Die Videos vom Treffen zwischen Angela Merkel und Donald Trump in Washington sorgen im Internet noch immer für reichlich Reaktionen. Beim Fototermin wollte der US-Präsident der Kanzlerin nicht die Hand reichen, später witzelte er über angebliche Abhör-Aktionen - ein Versuch von zahlreichen Konflikten abzulenken.

Von Thilo Kößler | 18.03.2017
    Bundeskanzlerin Angela Merkel und US-Präsident Donald Trump im Oval Office
    Der Fototermin mit Bundeskanzlerin Angela Merkel und US-Präsident Donald Trump im Oval Office fiel ziemlich sprachlos aus. (AFP/ Saul Loeb)
    Das Credo der Kanzlerin von der Wichtigkeit des gemeinsamen Gesprächs scheint im Weißen Haus unter Donald Trump noch nicht so ganz angekommen zu sein – jedenfalls fiel der Fototermin vor dem Kamin des Oval Office ziemlich sprachlos aus: Die Kanzlerin wandte sich dem Präsidenten zu, der starrte mit dunkler Miene vor sich hin. Die Kanzlerin fragte nach einem Foto mit Händedruck, Donald Trump ging gar nicht darauf ein. Ob eine bewusste Zurückweisung oder nur eine Stoffelei – das war keine harmonische Einstimmung auf das erste Treffen zwischen der deutschen Regierungschefin und dem neuen amerikanischen Staatsoberhaupt.
    Und dennoch wiederholte Angela Merkel nach ihrer Begegnung mit Donald Trump tapfer ihr Credo:
    "Es ist sehr viel besser, miteinander zu reden als übereinander. Und ich glaube, das hat unser Gespräch auch gezeigt."
    Bekenntnis zur Nato und mehr Verteidigungsausgaben
    Um sich dann zunächst den gemeinsamen Interessen zu widmen: Donald Trump hatte in seinem Eingangs-Statement bereits das Bekenntnis zur Nato und zu den Werten des transatlantischen Bündnisses abgelegt – und im selben Atemzug angemahnt, dass die Nato-Partner ihren Teil der gemeinsamen Lasten zu tragen hätten.

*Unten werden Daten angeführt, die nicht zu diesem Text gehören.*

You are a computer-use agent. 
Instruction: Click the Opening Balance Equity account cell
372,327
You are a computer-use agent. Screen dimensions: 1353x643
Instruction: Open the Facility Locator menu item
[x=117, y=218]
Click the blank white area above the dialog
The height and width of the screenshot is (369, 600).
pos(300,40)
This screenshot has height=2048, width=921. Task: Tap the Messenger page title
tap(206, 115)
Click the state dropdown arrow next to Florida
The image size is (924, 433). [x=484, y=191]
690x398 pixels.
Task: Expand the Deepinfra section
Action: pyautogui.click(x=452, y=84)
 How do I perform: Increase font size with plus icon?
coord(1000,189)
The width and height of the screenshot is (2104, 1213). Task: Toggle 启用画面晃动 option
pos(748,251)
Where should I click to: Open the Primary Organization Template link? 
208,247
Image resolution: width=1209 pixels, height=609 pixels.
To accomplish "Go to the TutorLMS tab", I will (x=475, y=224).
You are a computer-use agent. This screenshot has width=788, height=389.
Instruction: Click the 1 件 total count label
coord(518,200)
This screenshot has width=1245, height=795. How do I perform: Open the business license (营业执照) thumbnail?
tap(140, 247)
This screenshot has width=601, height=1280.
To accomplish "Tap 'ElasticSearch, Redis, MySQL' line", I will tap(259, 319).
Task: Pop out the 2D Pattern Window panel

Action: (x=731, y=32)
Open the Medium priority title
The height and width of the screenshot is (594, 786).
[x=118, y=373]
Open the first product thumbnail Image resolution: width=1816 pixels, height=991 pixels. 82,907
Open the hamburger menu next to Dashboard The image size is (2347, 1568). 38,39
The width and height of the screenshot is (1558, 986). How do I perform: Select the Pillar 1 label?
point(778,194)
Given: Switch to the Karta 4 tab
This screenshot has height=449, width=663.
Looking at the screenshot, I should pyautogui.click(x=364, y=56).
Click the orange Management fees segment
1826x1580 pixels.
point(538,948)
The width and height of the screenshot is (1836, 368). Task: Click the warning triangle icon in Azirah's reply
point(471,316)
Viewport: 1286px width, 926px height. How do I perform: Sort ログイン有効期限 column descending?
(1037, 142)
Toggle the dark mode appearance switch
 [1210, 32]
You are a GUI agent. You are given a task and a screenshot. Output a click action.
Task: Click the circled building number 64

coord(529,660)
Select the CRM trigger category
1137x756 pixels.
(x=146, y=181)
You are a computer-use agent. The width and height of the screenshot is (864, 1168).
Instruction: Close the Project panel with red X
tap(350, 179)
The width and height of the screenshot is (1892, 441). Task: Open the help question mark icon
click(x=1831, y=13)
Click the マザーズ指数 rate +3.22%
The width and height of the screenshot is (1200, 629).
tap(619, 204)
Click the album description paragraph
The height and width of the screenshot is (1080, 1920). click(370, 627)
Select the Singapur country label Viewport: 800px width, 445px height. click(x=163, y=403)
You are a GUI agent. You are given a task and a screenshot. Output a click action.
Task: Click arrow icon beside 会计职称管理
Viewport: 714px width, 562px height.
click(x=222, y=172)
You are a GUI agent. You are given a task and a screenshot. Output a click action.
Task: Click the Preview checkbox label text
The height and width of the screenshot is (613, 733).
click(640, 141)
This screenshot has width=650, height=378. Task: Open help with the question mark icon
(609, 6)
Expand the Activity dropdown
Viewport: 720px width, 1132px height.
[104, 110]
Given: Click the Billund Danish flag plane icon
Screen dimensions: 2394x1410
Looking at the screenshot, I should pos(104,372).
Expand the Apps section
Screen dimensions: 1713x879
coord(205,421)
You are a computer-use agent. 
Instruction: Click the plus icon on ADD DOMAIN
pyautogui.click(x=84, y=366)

    Darauf ging die Kanzlerin umgehend ein und betonte, dass Deutschland bereit sei, sich an das Zwei-Prozent-Ziel für Verteidigungsausgaben im Haushalt zu halten:
    "Wir haben uns zu dem Zwei-Prozent-Ziel bis zum Jahr 2024 in Wales verpflichtet. Haben im letzten Jahr unseren Verteidigungsetat um acht Prozent gesteigert und werden auch weiter in diese Richtung arbeiten."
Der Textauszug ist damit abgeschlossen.